[Stored data]
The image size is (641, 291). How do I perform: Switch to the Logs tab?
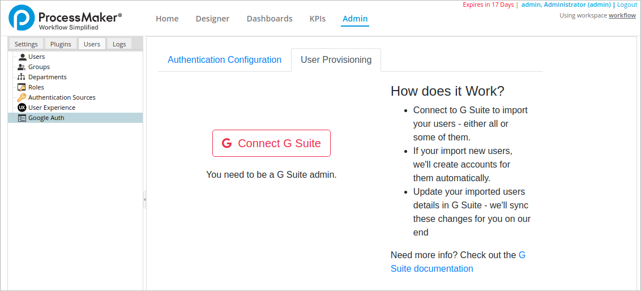coord(119,44)
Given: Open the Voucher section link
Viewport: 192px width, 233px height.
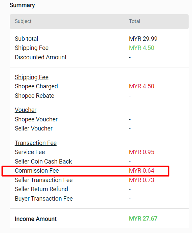Looking at the screenshot, I should [26, 110].
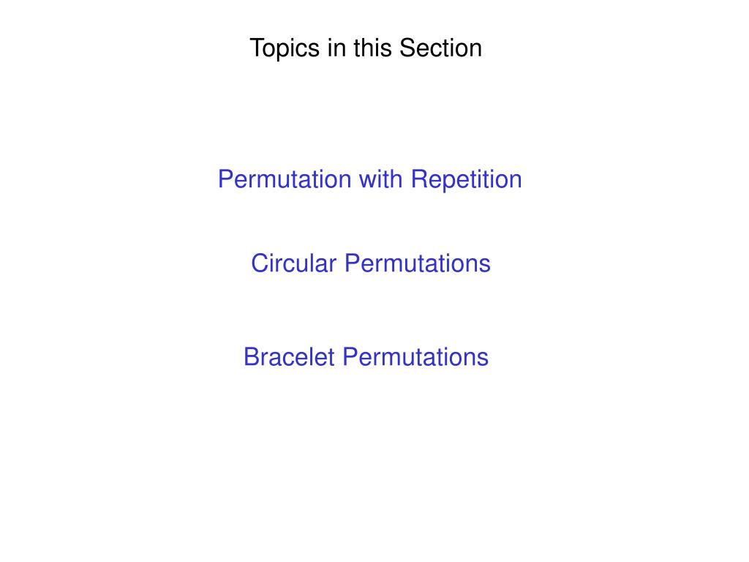Click the capital P of Permutation with Repetition
This screenshot has height=562, width=749.
(x=225, y=179)
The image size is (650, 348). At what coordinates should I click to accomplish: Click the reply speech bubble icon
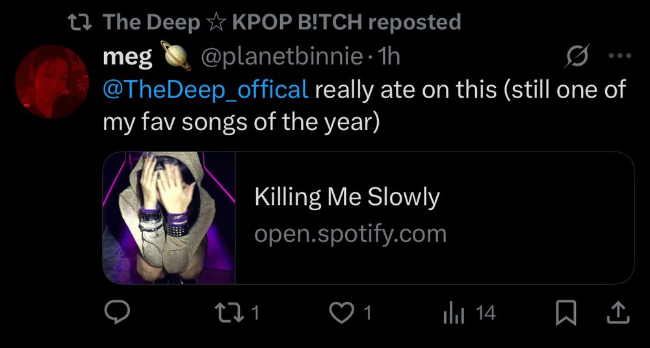(x=116, y=314)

About this exercise -
Write out the records above exactly. Pictures do not belong in the copy.

Your response -
The image size is (641, 291). How do I perform: Switch to the Logs tab?
coord(119,44)
Given: Open the Voucher section link
Viewport: 192px width, 233px height.
Looking at the screenshot, I should [26, 110].
Click the capital P of Permutation with Repetition
This screenshot has height=562, width=749.
(x=225, y=179)
The image size is (650, 348). At what coordinates should I click to accomplish: Click the reply speech bubble icon
(x=116, y=314)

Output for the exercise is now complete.